▶ ÉNONCÉ A:
Indiquez à quel organisme appartient Angkhana Neelaphaijit selon l'extrait sur les aveux forcés.
▶ ÉNONCÉ B:
Relevez toutes les personnes désignées par leur nom dans l'extrait sur les aveux forcés.
▶ ÉNONCÉ C:
Reprenez le texte sur les aveux forcés là où il s'arrête et poursuivez-le.

▶ EXTRAIT DU DOCUMENT:
------------------------

Forcer un suspect à avouer un crime est un comportement du passé qui ne devrait plus jamais se produire, a déclaré le général Winai, ajoutant que la police devrait se concentrer sur la recherche de preuves suffisamment solides pour amener un suspect à admettre son crime.
En effet, même si des aveux ont été obtenus au cours de l’enquête policière, un suspect peut toujours revenir sur ses aveux devant le tribunal si les enquêteurs ne disposent pas de preuves suffisantes pour les étayer, a-t-il déclaré.
Si la loi anti-torture avait été respectée au commissariat d’Aranyaprathet, ce cas ne se serait pas produit, a déclaré Angkhana Neelaphaijit, du Groupe de travail des Nations Unies sur les disparitions forcées.
Selon la loi, la police d’Aranyaprathet était censée porter une caméra corporelle et enregistrer l’interrogatoire de M. Panya, a-t-elle expliqué.

------------------------

▶ DONNÉES RÉPERTORIÉES:
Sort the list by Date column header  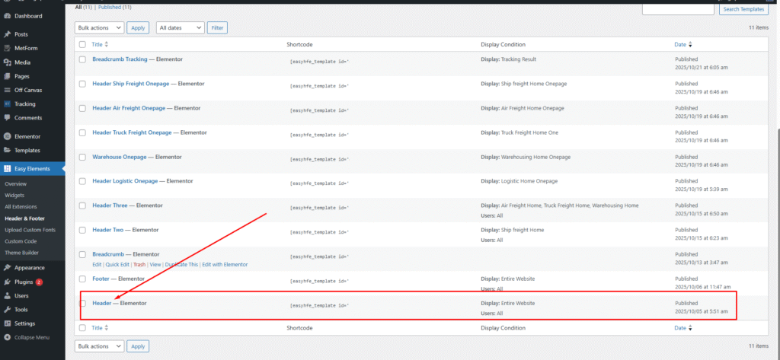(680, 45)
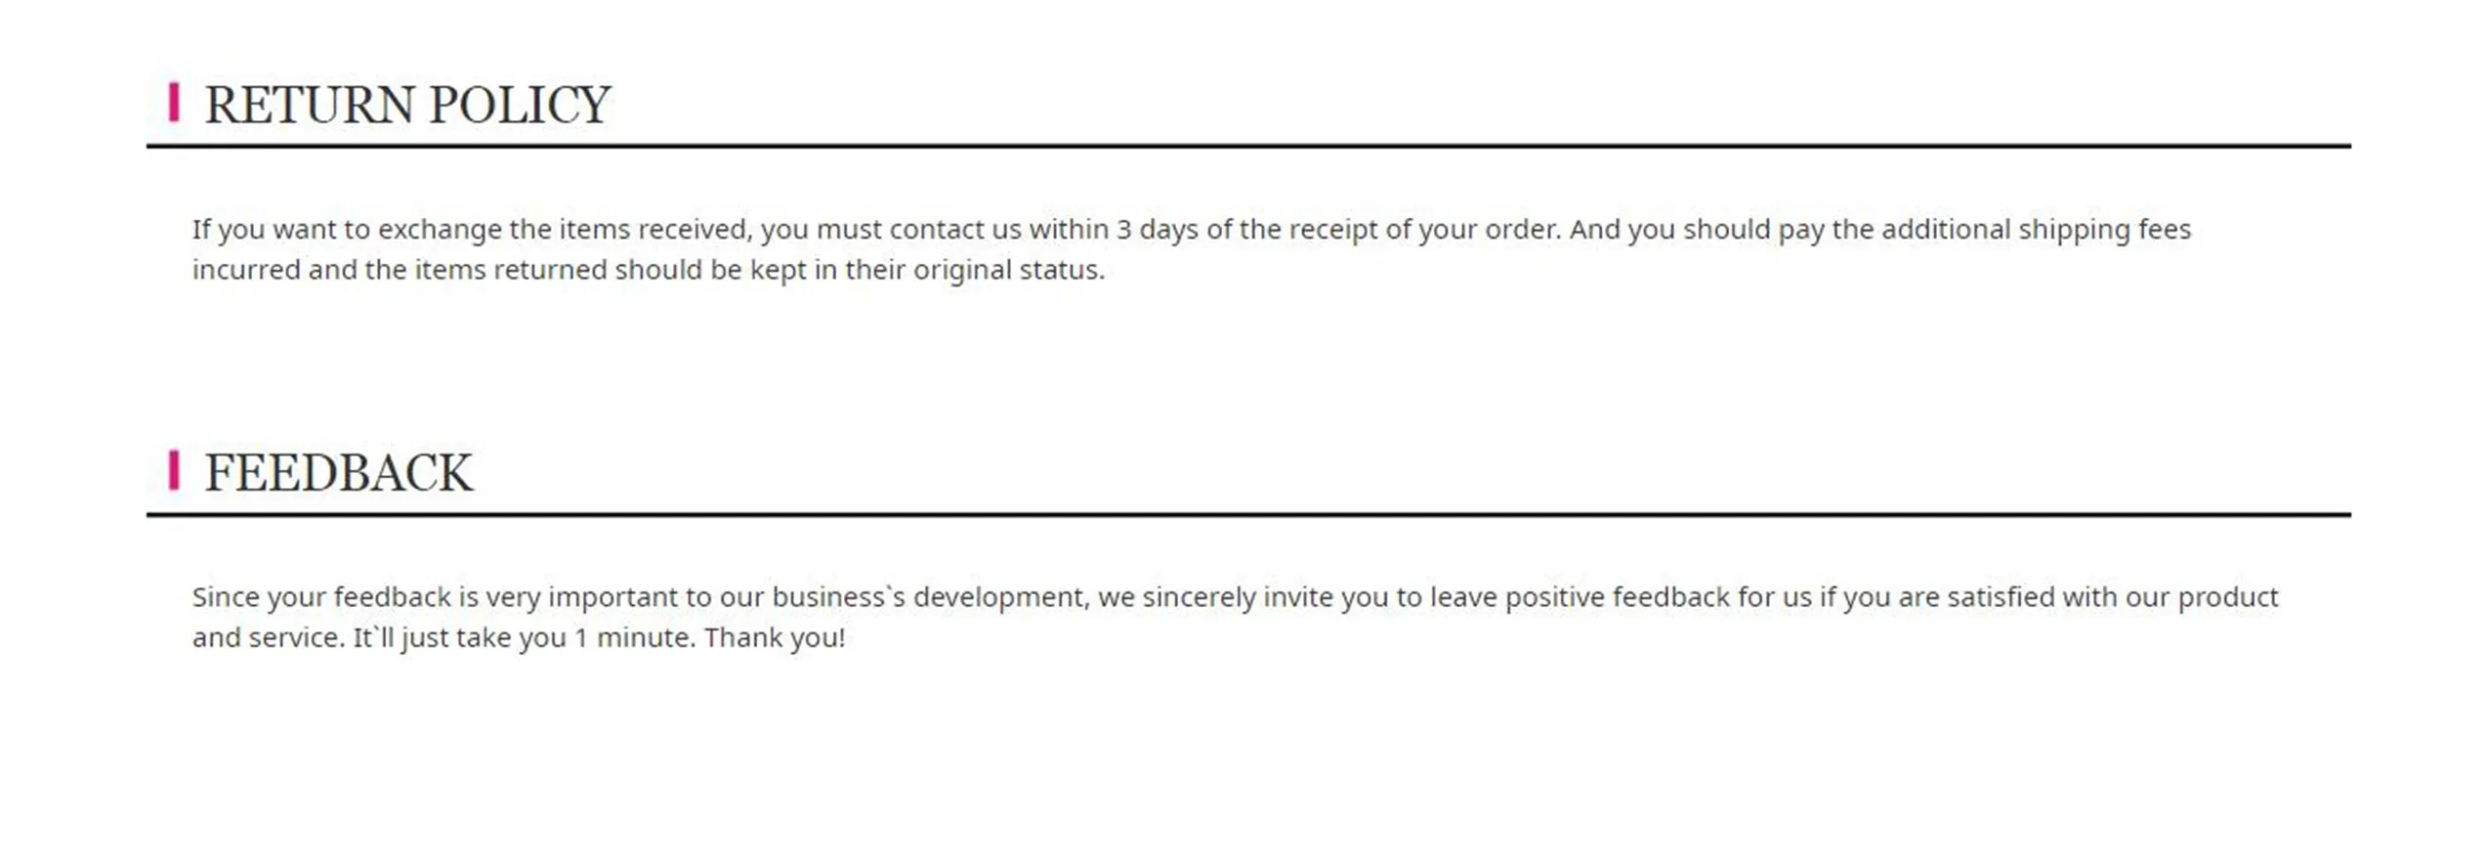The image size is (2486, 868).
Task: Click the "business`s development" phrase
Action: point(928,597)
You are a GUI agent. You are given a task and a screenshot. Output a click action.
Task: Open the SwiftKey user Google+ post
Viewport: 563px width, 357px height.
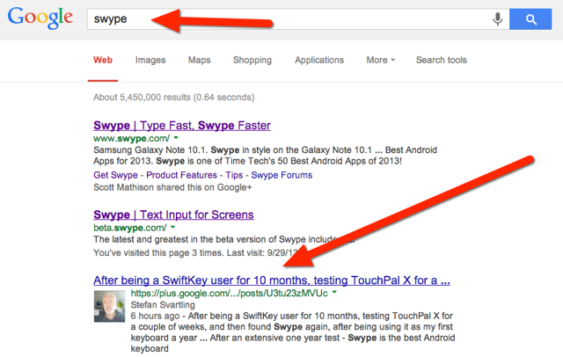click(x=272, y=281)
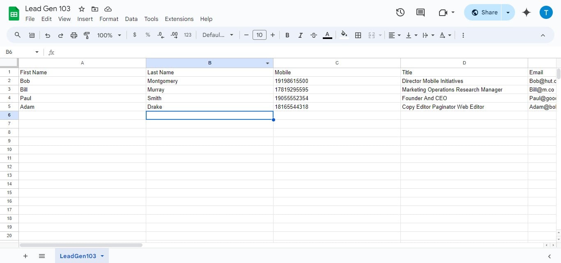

------------------------

▶ ZONE DE RÉPONSE A:
Au Groupe de travail des Nations Unies sur les disparitions forcées.

▶ ZONE DE RÉPONSE B:
Le général Winai, Angkhana Neelaphaijit, M. Panya

▶ ZONE DE RÉPONSE C:
La loi stipule que les autorités administratives, les procureurs, la police et les responsables du Département des enquêtes spéciales (DSI) sont autorisés à examiner une plainte concernant un traitement inapproprié envers un suspect. « Nous attendrons de voir comment cette affaire sera tranchée. Nous disposons désormais d’une nouvelle loi conçue pour mieux protéger la sécurité et les droits des suspects », a-t-elle déclaré. Personne ne sait si elle sera appliquée ici.
M. Nutthawut (MF) suggère trois piste :
des progrès en technologie médico-légales (pour éviter les erreurs judiciaires),
davantage d’avocats publics au niveau provincial pour protéger les suspects (si la police veut faire avouer à tous prix, une bonne technologie est inutile)
et soutien aux médias pour équilibrer l’autorité de la police (si la chaîne 8 n’avait pas diffusé la vidéo trahissant les fils de flic, Panya serait toujours en prison)..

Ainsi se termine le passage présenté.